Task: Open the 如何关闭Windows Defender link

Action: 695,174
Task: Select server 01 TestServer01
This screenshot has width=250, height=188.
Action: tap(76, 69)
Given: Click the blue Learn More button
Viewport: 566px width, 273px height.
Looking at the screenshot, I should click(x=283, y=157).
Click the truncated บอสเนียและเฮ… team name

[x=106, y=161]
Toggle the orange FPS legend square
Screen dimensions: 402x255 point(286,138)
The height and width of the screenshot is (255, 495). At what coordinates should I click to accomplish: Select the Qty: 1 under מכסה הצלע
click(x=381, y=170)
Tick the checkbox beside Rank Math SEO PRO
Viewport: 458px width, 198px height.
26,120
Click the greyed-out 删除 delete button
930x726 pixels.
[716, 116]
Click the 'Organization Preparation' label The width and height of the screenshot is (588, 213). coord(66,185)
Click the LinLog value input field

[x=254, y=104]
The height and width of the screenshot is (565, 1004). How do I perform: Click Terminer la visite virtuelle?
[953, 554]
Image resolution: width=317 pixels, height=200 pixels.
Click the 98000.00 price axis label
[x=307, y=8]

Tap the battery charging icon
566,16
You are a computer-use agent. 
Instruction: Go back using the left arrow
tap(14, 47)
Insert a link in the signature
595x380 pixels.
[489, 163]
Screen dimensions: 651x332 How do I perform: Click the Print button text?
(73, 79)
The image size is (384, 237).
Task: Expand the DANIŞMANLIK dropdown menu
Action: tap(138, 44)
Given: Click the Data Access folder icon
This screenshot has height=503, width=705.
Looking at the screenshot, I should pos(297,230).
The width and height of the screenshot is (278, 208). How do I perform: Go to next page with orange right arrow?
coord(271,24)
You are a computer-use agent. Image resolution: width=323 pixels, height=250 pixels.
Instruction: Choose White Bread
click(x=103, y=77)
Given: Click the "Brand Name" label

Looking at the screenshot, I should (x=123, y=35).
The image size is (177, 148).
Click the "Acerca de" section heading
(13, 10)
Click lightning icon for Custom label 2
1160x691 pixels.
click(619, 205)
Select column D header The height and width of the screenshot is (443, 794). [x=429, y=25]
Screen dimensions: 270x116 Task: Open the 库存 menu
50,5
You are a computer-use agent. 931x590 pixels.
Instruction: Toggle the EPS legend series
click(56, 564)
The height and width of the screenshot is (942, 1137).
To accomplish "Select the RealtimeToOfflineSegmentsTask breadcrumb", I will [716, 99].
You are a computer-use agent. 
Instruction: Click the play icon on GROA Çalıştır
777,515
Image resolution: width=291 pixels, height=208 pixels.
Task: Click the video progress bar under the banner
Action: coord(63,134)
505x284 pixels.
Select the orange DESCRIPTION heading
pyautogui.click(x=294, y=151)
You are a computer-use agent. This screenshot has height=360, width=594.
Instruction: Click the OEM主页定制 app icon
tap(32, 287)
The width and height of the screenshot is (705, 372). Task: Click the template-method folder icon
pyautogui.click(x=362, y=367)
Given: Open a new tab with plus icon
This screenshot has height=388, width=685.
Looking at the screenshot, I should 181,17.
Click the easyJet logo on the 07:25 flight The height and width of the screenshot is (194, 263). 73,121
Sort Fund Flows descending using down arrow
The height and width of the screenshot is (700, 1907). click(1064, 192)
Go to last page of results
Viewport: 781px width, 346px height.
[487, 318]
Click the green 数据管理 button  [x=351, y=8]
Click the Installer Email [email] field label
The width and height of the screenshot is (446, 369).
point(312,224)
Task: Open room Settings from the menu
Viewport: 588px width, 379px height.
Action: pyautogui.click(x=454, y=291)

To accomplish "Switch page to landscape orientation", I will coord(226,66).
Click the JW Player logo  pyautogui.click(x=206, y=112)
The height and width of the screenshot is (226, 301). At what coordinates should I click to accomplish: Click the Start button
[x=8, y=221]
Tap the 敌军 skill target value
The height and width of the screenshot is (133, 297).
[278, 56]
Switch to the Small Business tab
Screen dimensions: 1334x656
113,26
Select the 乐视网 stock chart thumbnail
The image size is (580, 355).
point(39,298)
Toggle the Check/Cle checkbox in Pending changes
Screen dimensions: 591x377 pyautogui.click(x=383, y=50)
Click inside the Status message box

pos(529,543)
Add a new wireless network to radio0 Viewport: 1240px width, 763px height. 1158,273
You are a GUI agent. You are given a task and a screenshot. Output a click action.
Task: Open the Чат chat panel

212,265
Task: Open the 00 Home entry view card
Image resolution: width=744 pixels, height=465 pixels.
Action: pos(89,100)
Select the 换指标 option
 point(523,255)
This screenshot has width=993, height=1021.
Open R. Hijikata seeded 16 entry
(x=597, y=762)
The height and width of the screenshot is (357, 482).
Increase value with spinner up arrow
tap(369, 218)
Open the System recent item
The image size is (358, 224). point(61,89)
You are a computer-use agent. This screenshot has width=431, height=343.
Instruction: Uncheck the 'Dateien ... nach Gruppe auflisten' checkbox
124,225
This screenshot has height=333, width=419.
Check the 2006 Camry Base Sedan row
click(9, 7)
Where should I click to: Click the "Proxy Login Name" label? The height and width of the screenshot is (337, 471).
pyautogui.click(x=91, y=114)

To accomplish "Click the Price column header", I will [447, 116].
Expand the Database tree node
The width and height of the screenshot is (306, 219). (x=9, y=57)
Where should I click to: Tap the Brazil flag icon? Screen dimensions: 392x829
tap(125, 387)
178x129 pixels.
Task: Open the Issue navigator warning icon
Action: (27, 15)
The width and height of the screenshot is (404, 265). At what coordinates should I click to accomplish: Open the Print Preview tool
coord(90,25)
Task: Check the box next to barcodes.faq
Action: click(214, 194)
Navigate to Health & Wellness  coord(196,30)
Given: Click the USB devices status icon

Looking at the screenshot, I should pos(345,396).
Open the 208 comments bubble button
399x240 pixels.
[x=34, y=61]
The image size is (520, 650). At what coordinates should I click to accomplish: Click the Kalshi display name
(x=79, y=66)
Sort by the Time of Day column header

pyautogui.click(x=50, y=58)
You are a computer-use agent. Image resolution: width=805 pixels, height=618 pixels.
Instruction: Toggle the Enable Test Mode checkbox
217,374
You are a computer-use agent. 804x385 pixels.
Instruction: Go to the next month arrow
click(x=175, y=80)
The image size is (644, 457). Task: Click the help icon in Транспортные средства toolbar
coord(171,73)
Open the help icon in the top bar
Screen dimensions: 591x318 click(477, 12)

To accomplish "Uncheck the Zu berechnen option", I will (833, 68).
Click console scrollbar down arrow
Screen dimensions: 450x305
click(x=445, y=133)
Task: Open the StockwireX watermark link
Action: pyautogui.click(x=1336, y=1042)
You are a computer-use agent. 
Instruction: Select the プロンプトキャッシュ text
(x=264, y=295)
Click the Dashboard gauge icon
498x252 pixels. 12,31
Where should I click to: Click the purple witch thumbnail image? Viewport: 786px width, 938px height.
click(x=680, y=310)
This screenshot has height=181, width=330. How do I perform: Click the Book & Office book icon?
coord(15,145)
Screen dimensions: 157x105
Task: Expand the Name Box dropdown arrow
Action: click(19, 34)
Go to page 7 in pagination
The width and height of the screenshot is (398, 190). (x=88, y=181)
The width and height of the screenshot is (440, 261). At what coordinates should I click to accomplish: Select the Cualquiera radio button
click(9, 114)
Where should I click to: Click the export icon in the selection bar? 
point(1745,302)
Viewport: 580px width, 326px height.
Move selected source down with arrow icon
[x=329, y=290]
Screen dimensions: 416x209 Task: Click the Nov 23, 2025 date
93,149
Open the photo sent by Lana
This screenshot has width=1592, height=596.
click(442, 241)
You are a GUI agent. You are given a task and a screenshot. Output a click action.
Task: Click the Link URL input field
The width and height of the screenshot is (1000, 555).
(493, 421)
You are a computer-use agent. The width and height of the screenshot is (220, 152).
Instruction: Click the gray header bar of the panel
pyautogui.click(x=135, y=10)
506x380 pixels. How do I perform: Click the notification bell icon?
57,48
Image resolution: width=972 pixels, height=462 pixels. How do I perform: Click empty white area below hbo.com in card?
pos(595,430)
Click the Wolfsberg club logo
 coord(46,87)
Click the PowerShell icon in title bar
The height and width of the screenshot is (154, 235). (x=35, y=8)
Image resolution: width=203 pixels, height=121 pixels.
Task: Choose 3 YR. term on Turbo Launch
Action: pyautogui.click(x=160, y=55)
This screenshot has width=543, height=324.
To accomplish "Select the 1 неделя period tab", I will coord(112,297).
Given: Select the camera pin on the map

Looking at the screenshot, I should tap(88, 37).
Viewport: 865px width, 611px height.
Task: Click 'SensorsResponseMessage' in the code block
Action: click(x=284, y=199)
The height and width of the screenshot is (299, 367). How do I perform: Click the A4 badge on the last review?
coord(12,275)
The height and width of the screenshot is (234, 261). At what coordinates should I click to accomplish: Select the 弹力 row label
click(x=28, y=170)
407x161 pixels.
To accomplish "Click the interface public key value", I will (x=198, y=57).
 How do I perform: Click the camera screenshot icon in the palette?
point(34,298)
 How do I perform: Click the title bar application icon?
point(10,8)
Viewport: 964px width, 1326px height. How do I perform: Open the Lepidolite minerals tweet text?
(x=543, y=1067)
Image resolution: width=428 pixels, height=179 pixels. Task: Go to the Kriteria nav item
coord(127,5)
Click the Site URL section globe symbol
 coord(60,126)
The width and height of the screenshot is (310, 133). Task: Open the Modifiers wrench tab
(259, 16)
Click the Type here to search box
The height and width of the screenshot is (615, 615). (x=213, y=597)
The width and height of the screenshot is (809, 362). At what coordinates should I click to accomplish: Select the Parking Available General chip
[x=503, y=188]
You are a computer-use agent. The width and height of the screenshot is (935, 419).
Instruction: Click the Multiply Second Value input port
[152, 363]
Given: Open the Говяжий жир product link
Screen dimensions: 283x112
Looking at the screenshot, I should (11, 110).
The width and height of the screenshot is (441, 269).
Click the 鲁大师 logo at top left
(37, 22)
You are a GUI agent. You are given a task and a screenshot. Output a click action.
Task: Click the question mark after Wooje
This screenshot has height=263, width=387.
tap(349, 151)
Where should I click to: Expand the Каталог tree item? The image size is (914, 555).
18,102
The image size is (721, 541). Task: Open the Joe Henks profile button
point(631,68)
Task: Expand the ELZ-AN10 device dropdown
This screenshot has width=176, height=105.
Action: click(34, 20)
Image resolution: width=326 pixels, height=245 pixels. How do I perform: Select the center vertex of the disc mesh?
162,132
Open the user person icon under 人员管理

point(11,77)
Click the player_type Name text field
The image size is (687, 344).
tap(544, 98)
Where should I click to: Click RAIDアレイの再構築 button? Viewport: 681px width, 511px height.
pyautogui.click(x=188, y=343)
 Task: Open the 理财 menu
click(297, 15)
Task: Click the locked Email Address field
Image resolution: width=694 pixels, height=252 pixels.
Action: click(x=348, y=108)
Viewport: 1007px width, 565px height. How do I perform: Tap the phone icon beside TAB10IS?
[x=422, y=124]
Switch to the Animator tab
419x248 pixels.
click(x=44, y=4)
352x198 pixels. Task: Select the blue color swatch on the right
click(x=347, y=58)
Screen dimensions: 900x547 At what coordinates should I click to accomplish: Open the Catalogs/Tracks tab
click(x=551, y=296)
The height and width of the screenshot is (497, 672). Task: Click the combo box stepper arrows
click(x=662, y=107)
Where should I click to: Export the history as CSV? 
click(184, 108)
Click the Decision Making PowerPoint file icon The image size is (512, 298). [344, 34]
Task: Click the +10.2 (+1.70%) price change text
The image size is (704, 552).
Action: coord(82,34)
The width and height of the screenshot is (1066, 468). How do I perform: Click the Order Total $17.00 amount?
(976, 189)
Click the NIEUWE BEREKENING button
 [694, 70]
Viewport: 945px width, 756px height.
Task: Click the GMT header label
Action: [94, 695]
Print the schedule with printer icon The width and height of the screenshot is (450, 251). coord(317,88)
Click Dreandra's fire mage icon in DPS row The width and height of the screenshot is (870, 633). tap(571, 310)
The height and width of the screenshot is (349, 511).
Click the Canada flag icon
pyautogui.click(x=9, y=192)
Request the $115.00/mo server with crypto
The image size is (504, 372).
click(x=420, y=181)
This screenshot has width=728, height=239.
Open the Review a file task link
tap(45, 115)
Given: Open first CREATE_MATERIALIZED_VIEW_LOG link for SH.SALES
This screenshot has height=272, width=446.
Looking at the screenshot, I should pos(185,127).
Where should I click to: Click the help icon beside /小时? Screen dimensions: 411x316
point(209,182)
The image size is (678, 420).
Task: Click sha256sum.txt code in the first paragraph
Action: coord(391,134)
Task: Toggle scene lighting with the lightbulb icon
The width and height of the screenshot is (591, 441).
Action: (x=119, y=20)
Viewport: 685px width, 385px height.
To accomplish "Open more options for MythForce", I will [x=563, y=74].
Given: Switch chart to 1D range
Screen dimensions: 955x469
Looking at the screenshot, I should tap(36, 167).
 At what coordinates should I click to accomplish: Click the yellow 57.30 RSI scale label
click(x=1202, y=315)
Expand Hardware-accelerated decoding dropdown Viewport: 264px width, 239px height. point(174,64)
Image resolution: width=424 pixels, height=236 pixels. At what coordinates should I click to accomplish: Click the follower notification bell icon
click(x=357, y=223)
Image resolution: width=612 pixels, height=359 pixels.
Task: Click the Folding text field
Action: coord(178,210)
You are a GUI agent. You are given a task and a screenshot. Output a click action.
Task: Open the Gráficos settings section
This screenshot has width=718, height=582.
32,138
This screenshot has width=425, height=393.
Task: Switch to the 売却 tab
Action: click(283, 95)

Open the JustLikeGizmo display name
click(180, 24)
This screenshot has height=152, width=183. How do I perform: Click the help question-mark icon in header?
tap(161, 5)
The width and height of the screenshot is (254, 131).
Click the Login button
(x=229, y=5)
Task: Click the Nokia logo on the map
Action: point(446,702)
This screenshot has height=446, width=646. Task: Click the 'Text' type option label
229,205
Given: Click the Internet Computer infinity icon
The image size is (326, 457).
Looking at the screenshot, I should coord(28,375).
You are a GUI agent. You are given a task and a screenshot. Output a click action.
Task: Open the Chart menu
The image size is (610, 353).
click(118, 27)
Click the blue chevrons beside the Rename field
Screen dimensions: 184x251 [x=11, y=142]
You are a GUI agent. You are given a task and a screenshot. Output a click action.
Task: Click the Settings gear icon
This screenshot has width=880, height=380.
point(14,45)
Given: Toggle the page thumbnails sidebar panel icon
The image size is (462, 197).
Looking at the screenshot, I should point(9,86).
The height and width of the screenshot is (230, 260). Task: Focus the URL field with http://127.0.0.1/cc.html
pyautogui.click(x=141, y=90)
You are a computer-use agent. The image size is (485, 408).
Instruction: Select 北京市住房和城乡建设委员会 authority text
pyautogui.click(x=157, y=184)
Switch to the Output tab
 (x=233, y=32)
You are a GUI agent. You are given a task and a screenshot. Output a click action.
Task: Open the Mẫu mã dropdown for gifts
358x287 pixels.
====================
Within the material above, transcribe exactly the lines that run from the line holding "Screen dimensions: 955x469" through the line holding "Expand Hardware-accelerated decoding".

Screen dimensions: 955x469
Looking at the screenshot, I should tap(36, 167).
 At what coordinates should I click to accomplish: Click the yellow 57.30 RSI scale label
click(x=1202, y=315)
Expand Hardware-accelerated decoding dropdown Viewport: 264px width, 239px height. point(174,64)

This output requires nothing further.